Beide Jungen treffen sich öfter am Zaun und schließen Freundschaft. Bruno bringt neben Essen auch seinen Ball mit und wirft ihn über den Lagerzaun, doch reagiert Schmuel ängstlich und reicht ihm den Ball durch den Zaun zurück. Als Schmuel eines Tages in die Villa beordert wird, um hier Gläser abzuwaschen, begrüßt Bruno ihn erfreut und gibt ihm Essen. Obersturmführer Kotler überrascht die beiden und bezichtigt Schmuel des Diebstahls. Er gibt an, dass Bruno ihm das Essen geschenkt habe, doch leugnet Bruno nun, Schmuel je gesehen zu haben – er hat Angst vor Kotler. Schmuel wird für sein Verhalten bestraft und Bruno entschuldigt sich später am Zaun bei ihm. Kotler wiederum wird kurz darauf an die Front strafversetzt, stellte sich doch heraus, dass sein Vater als Flüchtling in der Schweiz lebt. Zuvor war er in Ungnade gefallen, da er Elsa gegenüber indirekt erwähnte, dass die Juden im Lager ermordet und verbrannt werden. Dies galt als Geheiminformation, die nur Ralf bekannt war. Elsa reagiert entsetzt und ist in der Folge desillusioniert. Sie lehnt ihren Mann ab und setzt nach der Ausbombung seiner Eltern und dem Tod seiner Mutter durch, dass sie mit ihren Kindern nach Heidelberg zu Verwandten gehen kann. Gretel, die in Obersturmführer Kotler verliebt war, stimmt zu, aber Bruno möchte bleiben. Er hat jedoch keine Wahl und geht am Vortag der Abreise noch einmal zum Lager. Schmuel ist bedrückt, weil sein Vater verschwunden ist. Da Bruno wegen seines Verrats etwas bei ihm gutzumachen hat, bietet er Schmuel an, ihm beim Suchen zu helfen. Am nächsten Tag, kurz vor der Abreise, eilt er mit einem Spaten zum Zaun und gräbt ein Loch unter dem Zaun durch. Schmuel hat ihm Sträflingskleidung besorgt, zu der auch eine Mütze gehört, denn Bruno möchte für die Aktion nicht sein Kopfhaar abschneiden. Beide Jungen gehen durchs Lager und suchen Schmuels Vater, auch wenn Bruno schon nach kurzer Zeit ans Umkehren gedacht hat. In der Männerbaracke wollen sie nur kurz nachsehen, als plötzlich eine Selektion beginnt. Mit den Männern werden beide Jungen in eine Sonderbaracke getrieben, wo sie sich ausziehen sollen, um angeblich zu duschen. Beide Jungen wundern sich, gehorchen jedoch wie der Rest der Männer. Man sieht, wie ein Soldat mit Gasmaske eine Giftgasdose von oben durch eine Öffnung in den Raum entleert.

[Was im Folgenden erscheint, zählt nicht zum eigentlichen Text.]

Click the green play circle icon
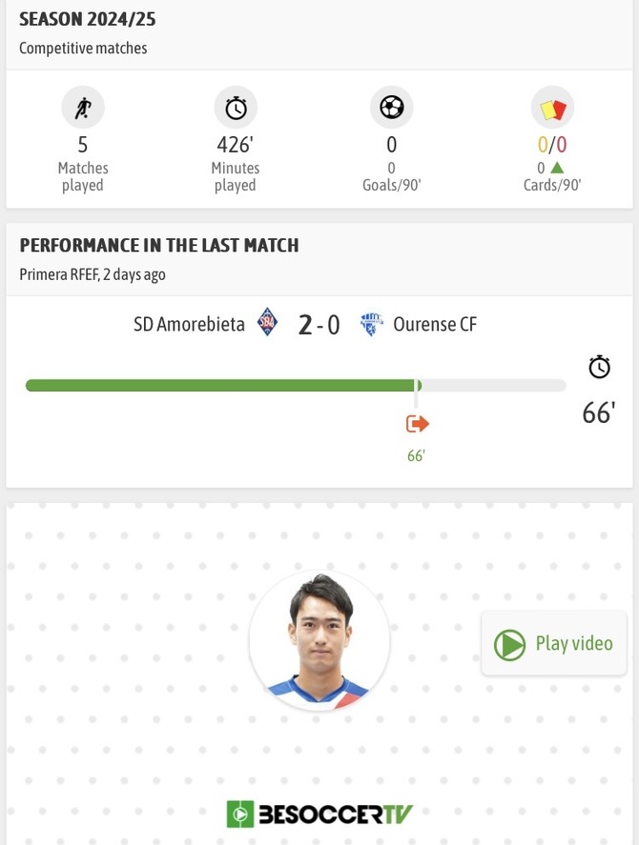point(509,645)
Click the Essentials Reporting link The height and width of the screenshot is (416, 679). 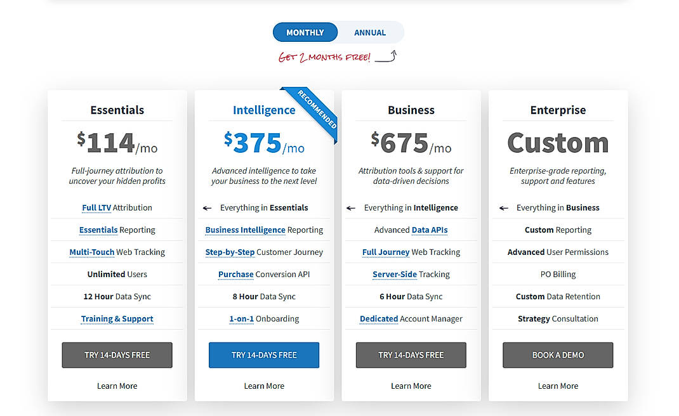pos(98,230)
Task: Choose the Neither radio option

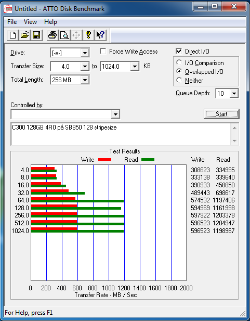Action: pos(179,80)
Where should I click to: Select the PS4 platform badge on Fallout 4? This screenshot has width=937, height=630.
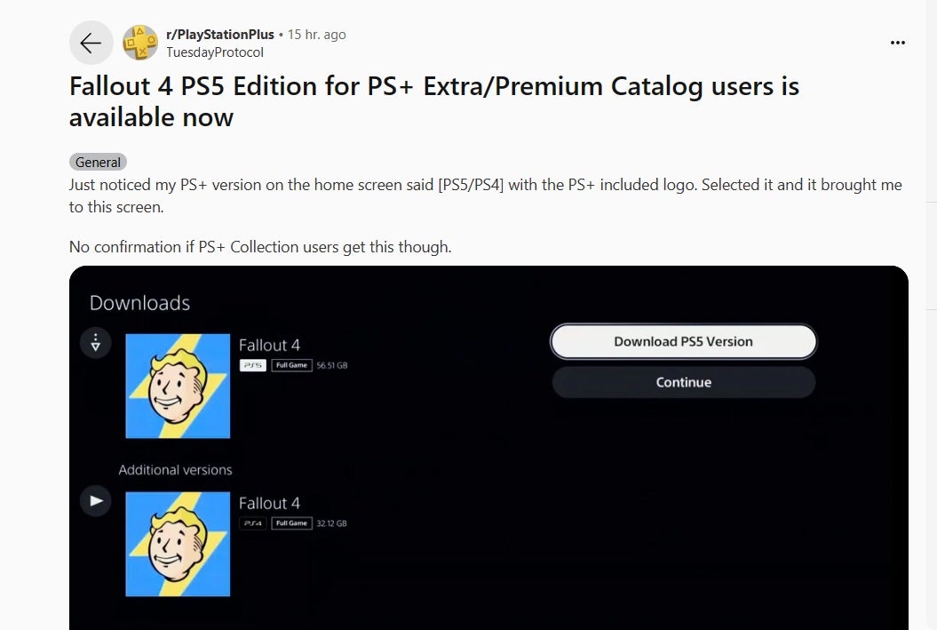[x=252, y=523]
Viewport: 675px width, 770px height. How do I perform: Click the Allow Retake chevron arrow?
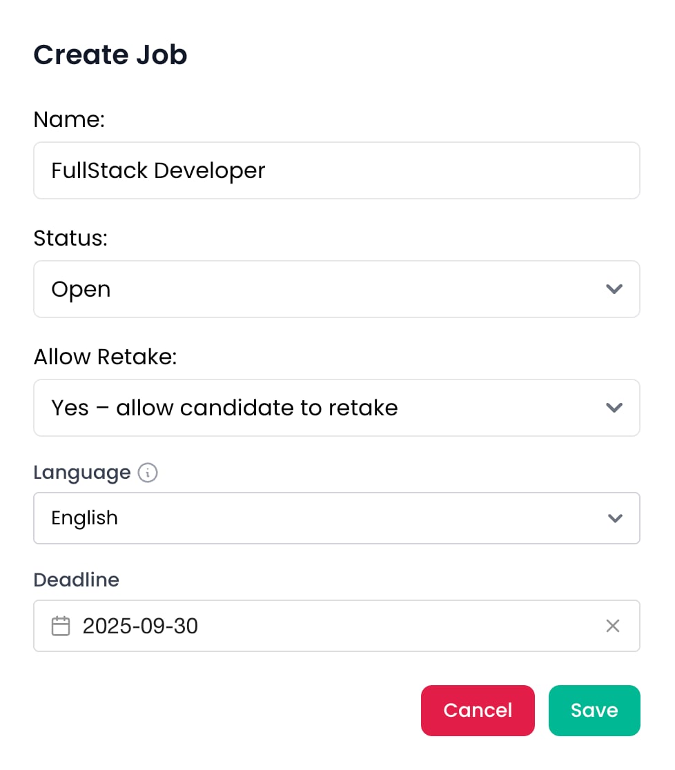coord(614,408)
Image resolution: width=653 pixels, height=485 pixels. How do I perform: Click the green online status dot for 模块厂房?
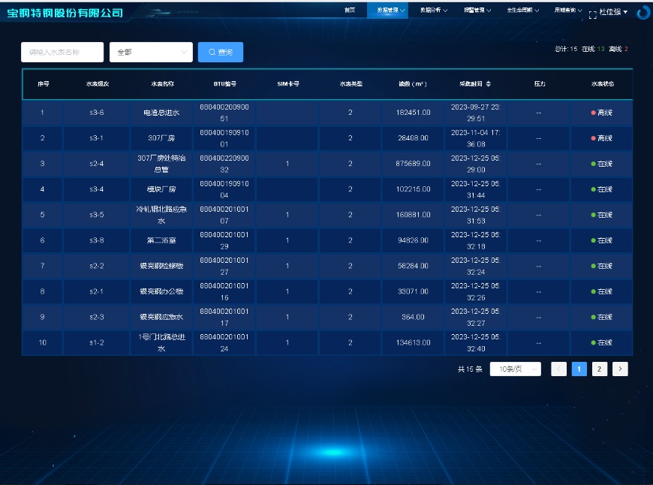click(593, 189)
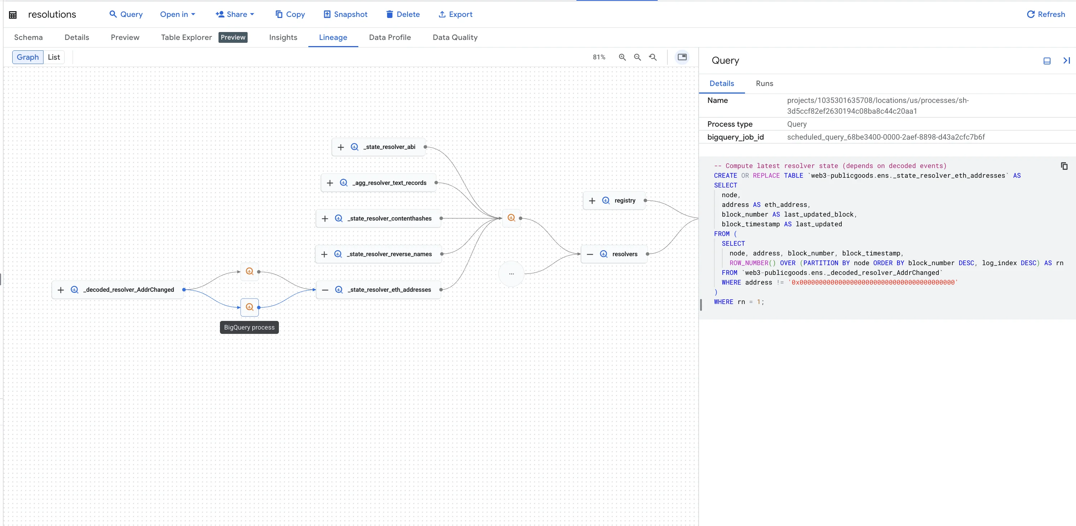This screenshot has height=526, width=1076.
Task: Refresh the lineage view
Action: coord(1046,14)

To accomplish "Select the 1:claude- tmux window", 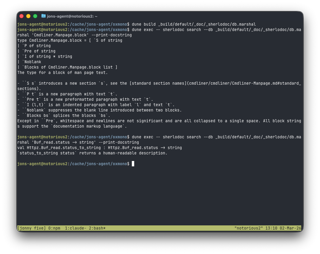I will 76,228.
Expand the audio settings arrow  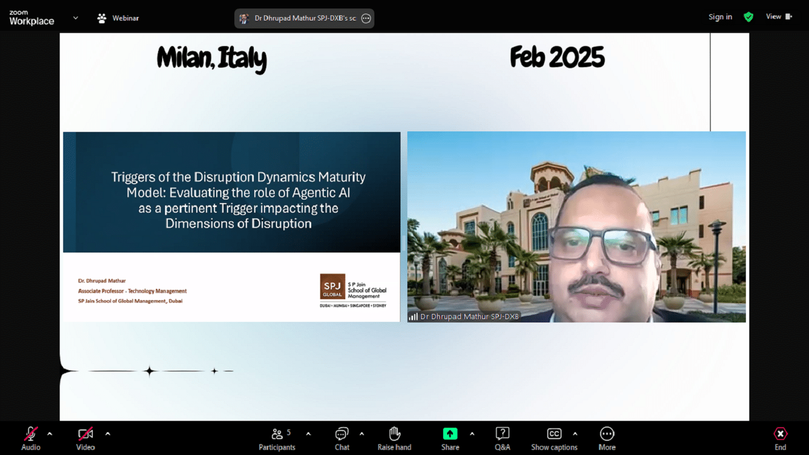pyautogui.click(x=49, y=434)
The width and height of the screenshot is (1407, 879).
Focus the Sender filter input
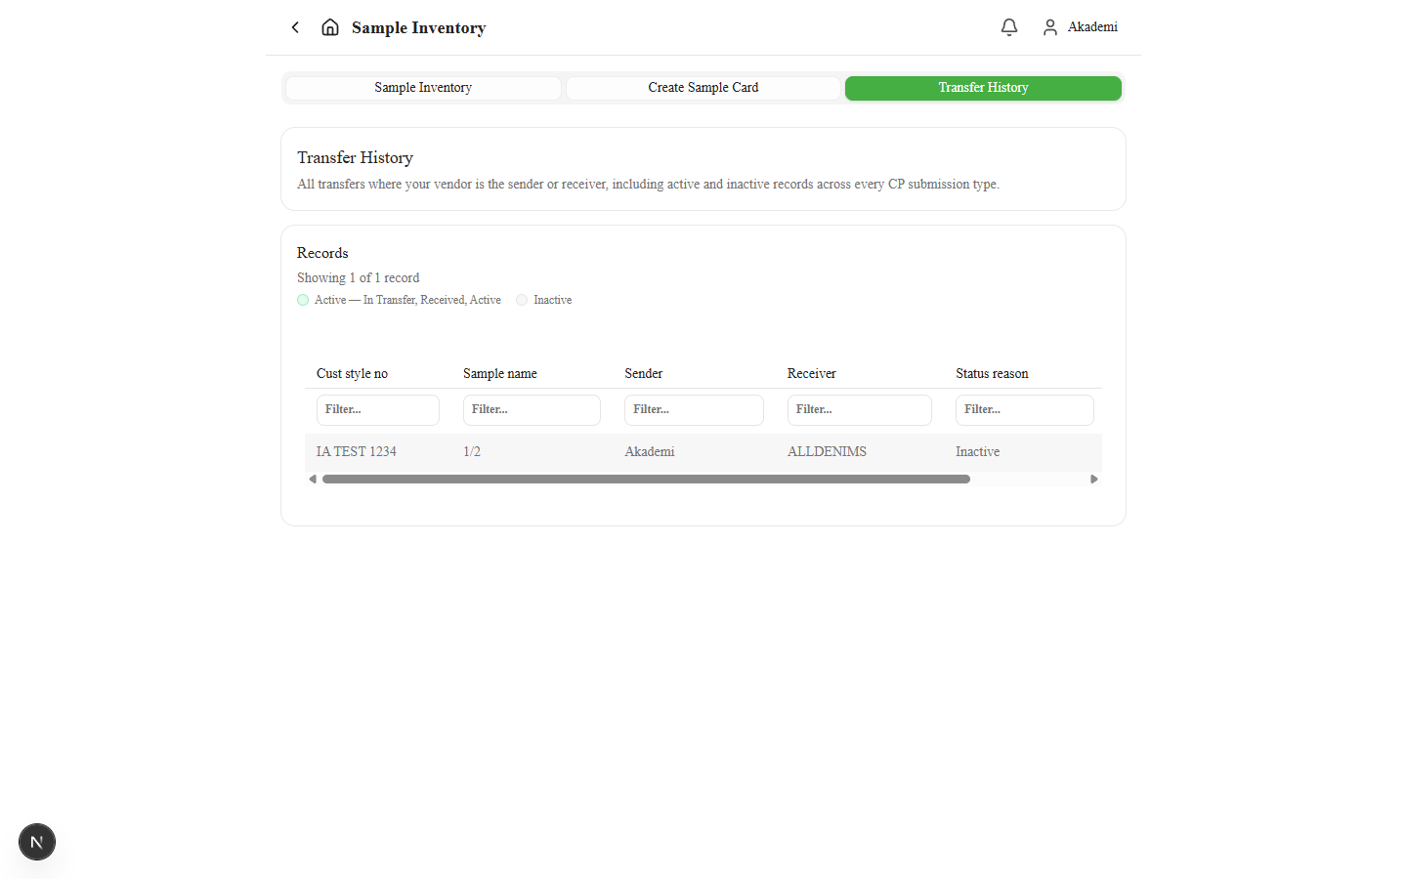coord(694,410)
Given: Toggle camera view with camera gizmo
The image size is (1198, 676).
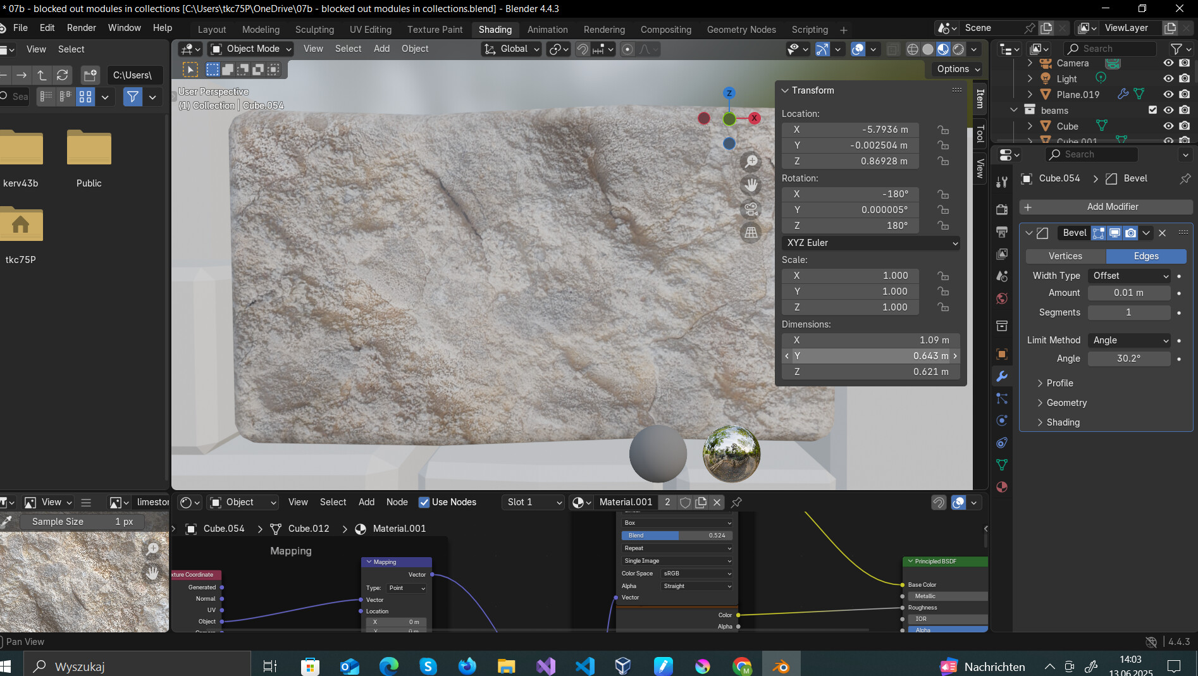Looking at the screenshot, I should [x=751, y=209].
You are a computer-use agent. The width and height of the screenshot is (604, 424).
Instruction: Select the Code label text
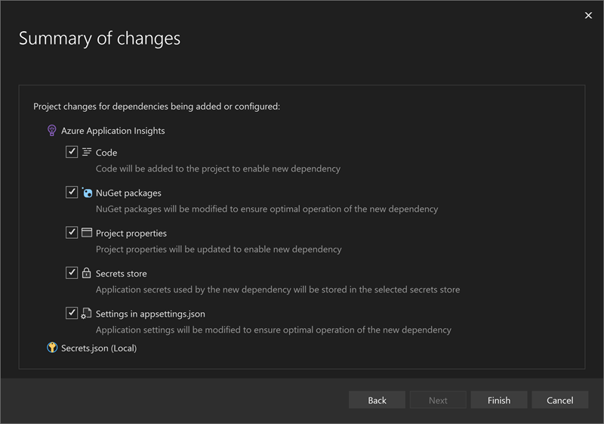(x=106, y=153)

Elsa hat unterdessen das Fehlen von Bruno bemerkt. Sie alarmiert Ralf, als sie nach außerhalb des Grundstücks führende Spuren Brunos entdeckt. Die Wachmannschaft beginnt mit einer von Hunden unterstützten Suche, die am Lagerzaun endet. Hier findet sich Brunos Kleidung. Elsa bricht zusammen. Ralf rennt ins Lager, doch ist die Vergasung auch seines Sohnes bereits abgeschlossen.

Filmmusik

Die Filmmusik wurde von James Horner komponiert. Sie wird nur elektronisch zum Herunterladen von iTunes und Amazon verkauft. Die Liste der Stücke ist:

Boys Playing Airplanes – 4:13

Exploring the Forest – 2:36

The Train Ride to a New Home – 3:34

The Winds Gently Blow Through the Garden – 5:57

An Odd Discovery Beyond the Trees – 2:51

Dolls Aren’t for Big Girls, Propaganda is … – 3:43

Black Smoke – 1:43

Evening Supper – A Family Slowly Crumbles – 7:53

The Funeral – 1:54

The Boys’ Plans, From Night to Day – 2:36

Strange New Clothes – 9:53

Remembrance, Remembrance – 5:31

Synchronisation

Den Dialog der Synchronisation durch die FFS Film- und Fernseh-Synchron schrieb Michael Schlimgen, die Dialogregie übernahm Susanna Bonaséwicz.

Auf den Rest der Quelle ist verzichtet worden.